■ **TASK INSTRUCTIONS**
Lines from the one with "Screen dimensions: 1000x800" through the end of the listing below are to be retyped exactly.

-------- DATA FOR THE TASK --------

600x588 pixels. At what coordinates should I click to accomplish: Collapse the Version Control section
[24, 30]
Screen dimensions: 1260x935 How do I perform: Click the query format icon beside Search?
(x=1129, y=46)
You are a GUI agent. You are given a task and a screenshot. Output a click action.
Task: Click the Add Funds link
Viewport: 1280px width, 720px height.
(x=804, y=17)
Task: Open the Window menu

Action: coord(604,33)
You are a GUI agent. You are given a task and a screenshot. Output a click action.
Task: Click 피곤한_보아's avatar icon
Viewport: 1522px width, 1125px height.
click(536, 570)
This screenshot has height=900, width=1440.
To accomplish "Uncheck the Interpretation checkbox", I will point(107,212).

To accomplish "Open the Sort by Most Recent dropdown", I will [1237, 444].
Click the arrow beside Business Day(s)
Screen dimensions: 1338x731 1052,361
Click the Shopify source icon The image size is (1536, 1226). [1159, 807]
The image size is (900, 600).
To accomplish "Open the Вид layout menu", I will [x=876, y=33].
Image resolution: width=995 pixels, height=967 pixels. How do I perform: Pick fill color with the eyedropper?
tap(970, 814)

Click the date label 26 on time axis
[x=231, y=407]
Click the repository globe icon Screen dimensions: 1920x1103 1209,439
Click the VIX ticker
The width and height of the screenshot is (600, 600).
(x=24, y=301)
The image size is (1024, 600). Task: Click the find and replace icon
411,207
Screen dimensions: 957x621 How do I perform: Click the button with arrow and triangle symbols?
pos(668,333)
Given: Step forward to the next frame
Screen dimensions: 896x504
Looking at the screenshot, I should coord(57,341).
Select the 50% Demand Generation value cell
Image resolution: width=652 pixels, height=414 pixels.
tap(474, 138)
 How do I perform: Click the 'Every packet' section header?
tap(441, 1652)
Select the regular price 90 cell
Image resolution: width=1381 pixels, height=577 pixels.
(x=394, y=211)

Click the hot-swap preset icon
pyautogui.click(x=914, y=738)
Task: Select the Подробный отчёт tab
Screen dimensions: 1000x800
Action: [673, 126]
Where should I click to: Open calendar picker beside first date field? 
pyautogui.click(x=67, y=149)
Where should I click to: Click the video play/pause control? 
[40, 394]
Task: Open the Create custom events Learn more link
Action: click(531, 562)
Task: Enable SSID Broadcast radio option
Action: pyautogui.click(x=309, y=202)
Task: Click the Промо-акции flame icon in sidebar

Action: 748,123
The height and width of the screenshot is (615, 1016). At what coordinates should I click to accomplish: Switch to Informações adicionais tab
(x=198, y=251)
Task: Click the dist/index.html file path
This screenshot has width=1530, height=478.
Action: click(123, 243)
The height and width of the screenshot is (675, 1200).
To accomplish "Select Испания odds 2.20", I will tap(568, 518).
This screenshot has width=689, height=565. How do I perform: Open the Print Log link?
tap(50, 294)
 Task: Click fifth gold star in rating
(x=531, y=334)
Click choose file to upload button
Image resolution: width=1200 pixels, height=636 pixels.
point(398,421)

--------

■ **ANSWER SPACE**
Screen dimensions: 1000x800
Action: [673, 126]
Where should I click to: Open calendar picker beside first date field? 
pyautogui.click(x=67, y=149)
Where should I click to: Click the video play/pause control? 
[40, 394]
Task: Open the Create custom events Learn more link
Action: click(531, 562)
Task: Enable SSID Broadcast radio option
Action: pyautogui.click(x=309, y=202)
Task: Click the Промо-акции flame icon in sidebar

Action: 748,123
The height and width of the screenshot is (615, 1016). At what coordinates should I click to accomplish: Switch to Informações adicionais tab
(x=198, y=251)
Task: Click the dist/index.html file path
This screenshot has width=1530, height=478.
Action: click(123, 243)
The height and width of the screenshot is (675, 1200).
To accomplish "Select Испания odds 2.20", I will tap(568, 518).
This screenshot has width=689, height=565. How do I perform: Open the Print Log link?
tap(50, 294)
 Task: Click fifth gold star in rating
(x=531, y=334)
Click choose file to upload button
Image resolution: width=1200 pixels, height=636 pixels.
point(398,421)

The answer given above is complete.